Ancak görüldüğü üzere AKP, toplumdan önce kendini düşünmekte, yaşanan onca acıya rağmen 7 Haziran 2015 tarihinden bu yana savaş politikası yürüterek, halkın yeni acılar yaşaması pahasına, kendi geleceğini garantiye alan bu anayasayı yapmaya kalkmıştır. Halka ne olduğu, ne kadar insanın canına mal olduğu, ne kadar insanın mağdur olduğu, ekonomik krizin ne olduğundan öte varsa yoksa her şeyden önce AKP’nin kendi istikbalidir. AKP, tam da bu nedenle MHP ile milliyetçi, faşist bir şer ittifakına girerek çözüm sürecini bitirmiş, bir kez daha tarihi inkar politikasına dönerek Kürt sorununun inkarına gitmiştir. Ülke içinde ve dışında Kürt karşıtı bir politika izlenmiş, sayın Öcalan’a son iki yıldan bu yana tecrit uygulamış, Kürtlerin kazanımlarına el koyarak halkımız üzerinde her tür baskı ve zulüm geliştirmiştir.

6_amed_deklerasyon_2

‘BOYUN EĞMEYECEĞİZ’

Halkımız bu gidişe DUR diyecek, bu anayasa referandumunda ‘HAYIR’ oyu verecektir.

Bizler, bir kez daha şunu ifade etmek istiyoruz; uygulanan siyasi soykırım operasyonlarına, tutuklamalara, baskılara karşı direneceğiz, boyun eğmeyeceğiz ve demokratik siyasal mücadelemizi yükselterek sürdüreceğiz.

Hiçbir sorunumuza çözüm getirmeyen, içerisinde Kürt sorunun çözümü olmayan, toplum olarak haklarımızı ve özgürlüklerimizi barındırmayan bu anayasaya onay vermeyeceğiz. Güçlü şekilde ‘HAYIR’ diyeceğiz.

Newroz ruhuyla çalışılacak

Tüm bu gerekçelerle halkımızın 7 Haziran seçim sürecinde olduğu gibi referandum sürecinde, çalışmalara Newroz ruhuyla katılacağından ve sandık başına giderek çözüm, barış, demokrasi ve özgürlükleri için tarihi rolünü oynayacağından kuşkumuz yoktur.

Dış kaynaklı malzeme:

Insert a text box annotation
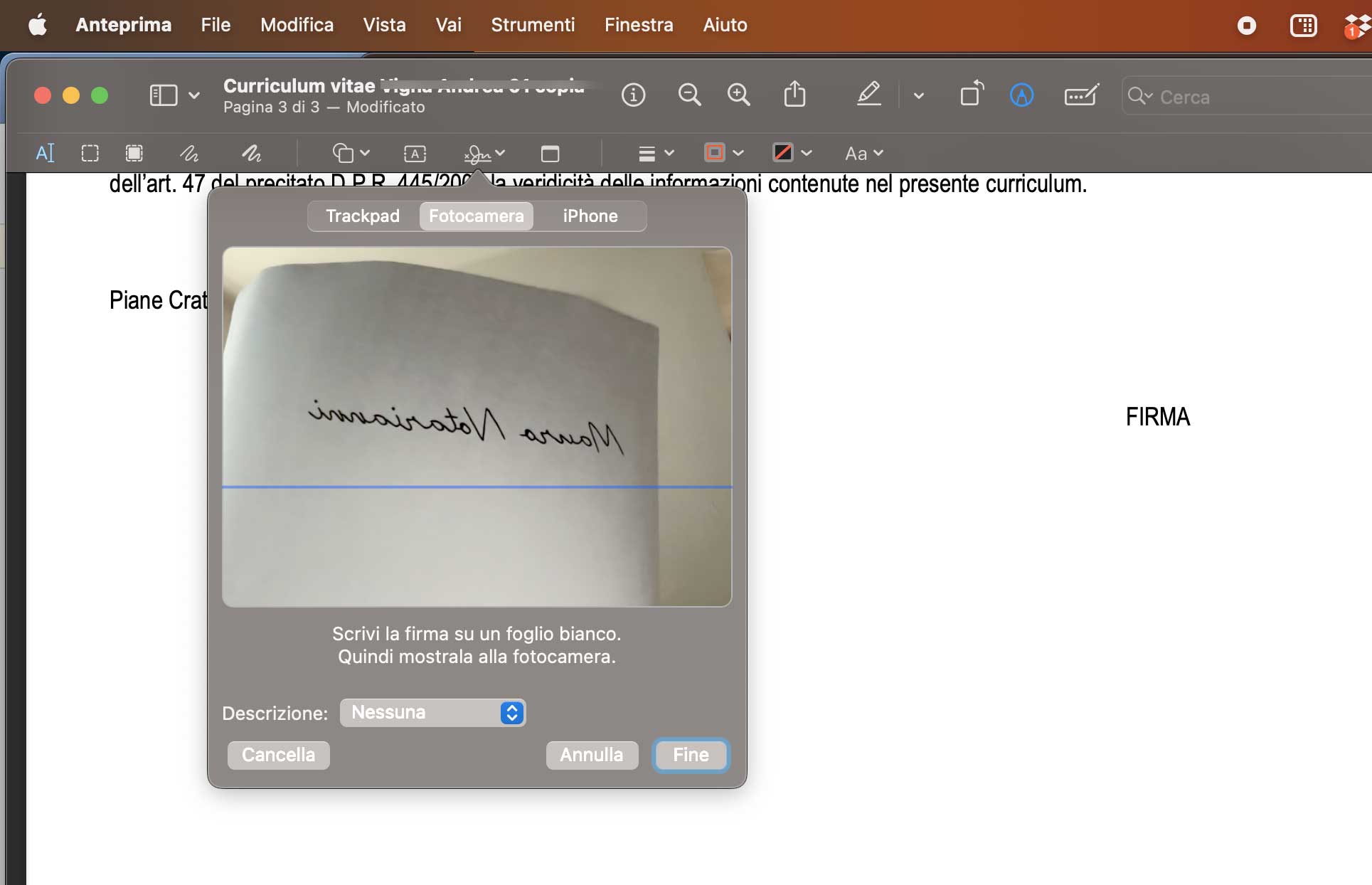This screenshot has height=885, width=1372. [415, 153]
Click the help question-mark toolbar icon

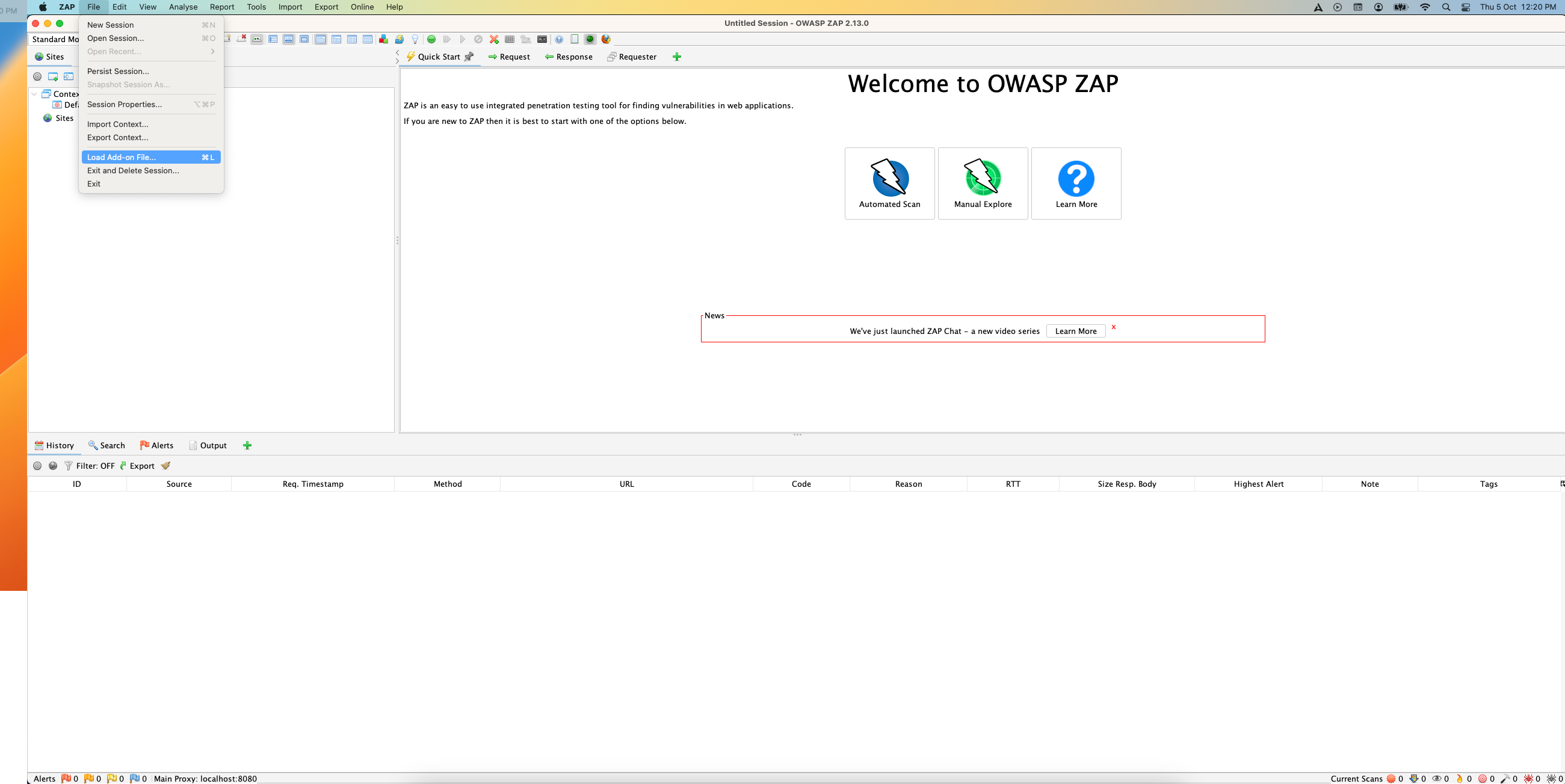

Çünkü ülkede anayasanın nasıl olması ya da olmaması gerektirdiğiyle en çok ilgili olan, mücadelesini yürüten bizleriz. Bu ülkede hakları inkar edilen, tanımlanmayan ve onlarca yıldır en çok sorun yaşayan başta bizleriz. Bu nedenle bizler, 7 Haziran seçimlerinde olduğu gibi koordine olacak ve Mehmet Tunçların, Pakize Nayırların, Sêvê Demirlerin ruhuyla çalışmalarımızı en etkili şekilde yürüteceğiz.

Gerçekten yeni ve demokratik bir anayasa istediğimizi, içinde Kürt halkının, diğer tüm kimliklerin, toplumsal ve kişisel hakların, özgürlüklerin ve demokrasinin olduğu bir anayasa istediğimizi mevcut olanı en güçlü şekilde ret ederek göstermeliyiz.